14. Squiggles renovation
For five weeks working twelve hour days, original artist Bill Gian and son painstakingly repainted each and every scale on Squiggles, the 343-foot seasaurus that is the star of our accessible playground. With children’s theatre and in-person Arts Day workshops on hold, it only made sense to take advantage of this quiet moment to bring Squiggles back to its Technicolor glory for its 21st birthday.
Squiggles gets a makeover - photo by Leslie Simon
15. Radio Play Series
When looking at different delivery methods to bring theatre to people while they were home, the most obvious method was a throwback to the old radio plays. We opened our Radio Play Series with Trifles by Susan Glaspell, then shifted to a one-man adaptation of Bram Stoker’s Dracula by Zachary Andrews just in time for Halloween. To end the year, we went with a holiday classic producing Emily Van Fleet’s rendition of Dylan Thomas’ A Child’s Christmas in Wales.

(Saved data entries)
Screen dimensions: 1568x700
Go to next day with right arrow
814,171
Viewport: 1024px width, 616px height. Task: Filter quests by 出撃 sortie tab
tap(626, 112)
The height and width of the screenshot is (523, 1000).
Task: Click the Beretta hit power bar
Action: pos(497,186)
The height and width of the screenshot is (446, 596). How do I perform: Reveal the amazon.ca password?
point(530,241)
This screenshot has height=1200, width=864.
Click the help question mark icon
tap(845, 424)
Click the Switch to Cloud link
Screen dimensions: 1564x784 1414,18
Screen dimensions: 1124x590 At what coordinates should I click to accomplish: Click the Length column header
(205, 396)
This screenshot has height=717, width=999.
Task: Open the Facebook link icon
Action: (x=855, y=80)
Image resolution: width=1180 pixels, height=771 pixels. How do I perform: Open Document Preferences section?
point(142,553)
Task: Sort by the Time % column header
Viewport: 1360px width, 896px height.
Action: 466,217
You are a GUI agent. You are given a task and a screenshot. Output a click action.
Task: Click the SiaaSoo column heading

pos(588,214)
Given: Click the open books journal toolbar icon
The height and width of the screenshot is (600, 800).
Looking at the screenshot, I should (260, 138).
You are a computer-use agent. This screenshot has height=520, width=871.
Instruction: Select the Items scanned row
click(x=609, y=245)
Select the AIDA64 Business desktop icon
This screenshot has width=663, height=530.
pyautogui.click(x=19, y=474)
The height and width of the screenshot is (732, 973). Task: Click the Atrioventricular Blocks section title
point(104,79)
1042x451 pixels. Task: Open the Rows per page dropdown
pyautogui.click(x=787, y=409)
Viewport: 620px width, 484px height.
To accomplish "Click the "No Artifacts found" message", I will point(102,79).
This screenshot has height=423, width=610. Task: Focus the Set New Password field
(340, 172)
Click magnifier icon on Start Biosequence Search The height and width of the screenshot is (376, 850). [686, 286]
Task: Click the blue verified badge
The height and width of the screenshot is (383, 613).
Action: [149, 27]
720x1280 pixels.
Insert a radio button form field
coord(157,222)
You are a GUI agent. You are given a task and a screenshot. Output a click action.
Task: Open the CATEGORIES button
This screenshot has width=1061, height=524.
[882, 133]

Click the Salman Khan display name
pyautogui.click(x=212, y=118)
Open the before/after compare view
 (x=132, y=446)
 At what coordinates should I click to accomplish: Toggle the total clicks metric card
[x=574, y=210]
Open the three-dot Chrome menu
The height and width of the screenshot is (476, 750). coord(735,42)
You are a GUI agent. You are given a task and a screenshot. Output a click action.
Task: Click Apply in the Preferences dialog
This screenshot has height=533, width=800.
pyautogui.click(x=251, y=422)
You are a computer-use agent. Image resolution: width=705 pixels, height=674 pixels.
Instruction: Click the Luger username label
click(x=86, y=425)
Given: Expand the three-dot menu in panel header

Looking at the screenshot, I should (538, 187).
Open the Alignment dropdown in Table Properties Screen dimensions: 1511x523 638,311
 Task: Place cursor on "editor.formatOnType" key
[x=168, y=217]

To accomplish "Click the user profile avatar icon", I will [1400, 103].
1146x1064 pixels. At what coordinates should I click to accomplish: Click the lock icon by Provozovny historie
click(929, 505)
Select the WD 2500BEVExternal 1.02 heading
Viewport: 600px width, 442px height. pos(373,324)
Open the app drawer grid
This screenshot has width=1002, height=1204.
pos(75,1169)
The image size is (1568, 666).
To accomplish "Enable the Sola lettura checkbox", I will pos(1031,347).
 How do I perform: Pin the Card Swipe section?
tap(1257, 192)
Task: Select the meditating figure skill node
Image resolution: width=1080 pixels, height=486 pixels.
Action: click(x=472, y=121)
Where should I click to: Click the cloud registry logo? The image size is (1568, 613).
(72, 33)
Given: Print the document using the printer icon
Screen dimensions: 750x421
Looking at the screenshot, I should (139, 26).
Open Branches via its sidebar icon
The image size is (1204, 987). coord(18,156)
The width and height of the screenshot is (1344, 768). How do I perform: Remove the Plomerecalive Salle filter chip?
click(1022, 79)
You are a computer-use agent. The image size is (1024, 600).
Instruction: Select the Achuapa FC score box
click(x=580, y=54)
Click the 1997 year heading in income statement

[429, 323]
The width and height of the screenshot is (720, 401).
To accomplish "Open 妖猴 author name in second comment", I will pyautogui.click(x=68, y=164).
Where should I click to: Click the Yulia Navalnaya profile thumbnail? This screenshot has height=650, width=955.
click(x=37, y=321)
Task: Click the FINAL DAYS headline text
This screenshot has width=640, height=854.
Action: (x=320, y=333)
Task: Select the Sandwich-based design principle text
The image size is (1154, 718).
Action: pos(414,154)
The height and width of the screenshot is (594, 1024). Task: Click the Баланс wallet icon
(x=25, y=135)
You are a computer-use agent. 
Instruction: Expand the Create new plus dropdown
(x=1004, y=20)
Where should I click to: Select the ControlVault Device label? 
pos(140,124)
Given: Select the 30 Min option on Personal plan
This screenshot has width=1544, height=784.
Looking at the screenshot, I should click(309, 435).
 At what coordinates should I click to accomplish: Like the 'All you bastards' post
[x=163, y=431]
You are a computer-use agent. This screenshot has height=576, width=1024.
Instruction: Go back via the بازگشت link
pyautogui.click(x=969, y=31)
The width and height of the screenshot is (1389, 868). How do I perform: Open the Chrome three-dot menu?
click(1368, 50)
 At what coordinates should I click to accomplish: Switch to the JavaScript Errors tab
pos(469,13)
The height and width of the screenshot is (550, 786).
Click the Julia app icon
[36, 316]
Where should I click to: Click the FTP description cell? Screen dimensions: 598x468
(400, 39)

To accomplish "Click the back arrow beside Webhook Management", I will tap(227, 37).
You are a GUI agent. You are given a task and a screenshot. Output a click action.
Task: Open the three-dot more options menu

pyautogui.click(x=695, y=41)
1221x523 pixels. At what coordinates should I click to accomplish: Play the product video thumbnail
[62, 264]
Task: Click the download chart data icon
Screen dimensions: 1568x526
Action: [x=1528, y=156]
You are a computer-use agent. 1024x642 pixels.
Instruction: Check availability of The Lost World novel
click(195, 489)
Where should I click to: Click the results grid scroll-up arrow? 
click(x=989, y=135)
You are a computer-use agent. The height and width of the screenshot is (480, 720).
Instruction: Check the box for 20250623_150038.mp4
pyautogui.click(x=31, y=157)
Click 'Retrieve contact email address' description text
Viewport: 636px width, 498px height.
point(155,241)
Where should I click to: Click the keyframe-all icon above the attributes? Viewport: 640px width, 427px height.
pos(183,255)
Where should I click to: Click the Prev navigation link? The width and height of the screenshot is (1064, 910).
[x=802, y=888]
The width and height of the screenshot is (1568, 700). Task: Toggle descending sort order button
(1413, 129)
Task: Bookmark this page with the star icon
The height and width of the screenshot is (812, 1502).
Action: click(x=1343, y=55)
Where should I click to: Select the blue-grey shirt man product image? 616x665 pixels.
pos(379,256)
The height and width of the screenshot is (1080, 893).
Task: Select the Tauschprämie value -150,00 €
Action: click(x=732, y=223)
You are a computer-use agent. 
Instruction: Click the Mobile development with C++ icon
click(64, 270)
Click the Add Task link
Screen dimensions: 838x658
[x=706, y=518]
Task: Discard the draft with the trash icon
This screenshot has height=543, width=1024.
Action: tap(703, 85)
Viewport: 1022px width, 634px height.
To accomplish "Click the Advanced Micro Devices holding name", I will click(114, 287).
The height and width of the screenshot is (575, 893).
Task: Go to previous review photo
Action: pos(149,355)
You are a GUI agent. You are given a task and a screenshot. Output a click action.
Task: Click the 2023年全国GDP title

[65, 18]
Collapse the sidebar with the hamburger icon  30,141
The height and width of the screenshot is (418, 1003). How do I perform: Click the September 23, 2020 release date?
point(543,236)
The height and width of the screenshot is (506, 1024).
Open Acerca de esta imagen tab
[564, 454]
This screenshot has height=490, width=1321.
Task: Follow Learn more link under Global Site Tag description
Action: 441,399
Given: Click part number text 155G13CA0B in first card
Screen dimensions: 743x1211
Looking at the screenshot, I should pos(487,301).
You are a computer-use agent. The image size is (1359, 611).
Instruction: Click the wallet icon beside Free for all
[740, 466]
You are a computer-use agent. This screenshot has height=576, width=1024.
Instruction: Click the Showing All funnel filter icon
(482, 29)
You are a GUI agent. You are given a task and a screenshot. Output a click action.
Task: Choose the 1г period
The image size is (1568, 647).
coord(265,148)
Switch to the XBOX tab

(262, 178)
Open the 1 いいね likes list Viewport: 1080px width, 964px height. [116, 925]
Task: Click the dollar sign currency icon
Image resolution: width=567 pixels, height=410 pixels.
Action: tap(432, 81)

Problems and tasks:
1 > Summarize the passage on the Squiggles renovation and the Radio Play Series in two sentences.
2 > Write the next part of the passage on the Squiggles renovation and the Radio Play Series, picking up after its final sentence.

Numbered answers:
1 > Over five weeks of twelve-hour days, original artist Bill Gian and his son repainted every scale on Squiggles, the 343-foot seasaurus that is the star of the accessible playground, restoring it for its 21st birthday while children's theatre and in-person Arts Day workshops were on hold. To bring theatre to people at home, the Radio Play Series presented Trifles by Susan Glaspell, then a one-man adaptation of Bram Stoker's Dracula by Zachary Andrews for Halloween, and ended the year with Emily Van Fleet's rendition of Dylan Thomas' A Child's Christmas in Wales.

2 >
Art for our radio play series designed by Pierce Murphy
16. Our best Colorado Gives Day ever
If there is one thing we have been humbled and honored by throughout 2020, it’s the support and loyalty of our dear patrons. You stepped up when we needed help and because of this we had our best Colorado Gives Day ever this year. At a time when arts organizations around the world are being shuttered, this support gives us the positivity and hope we need to power through until we can again gather together in-person.
17. A special guest stint from arts journalist John Moore
You may have noticed a familiar byline in Arvada Center blog posts this year. In a challenging year, we saw a silver lining and brought arts journalist John Moore onto our team to keep the arts industry in Colorado up to date with who is doing what, who has in-person events, and who had to close their doors. While the future of journalism is uncertain, there is always a need for the truth and a critical eye, and no one does that better than John Moore.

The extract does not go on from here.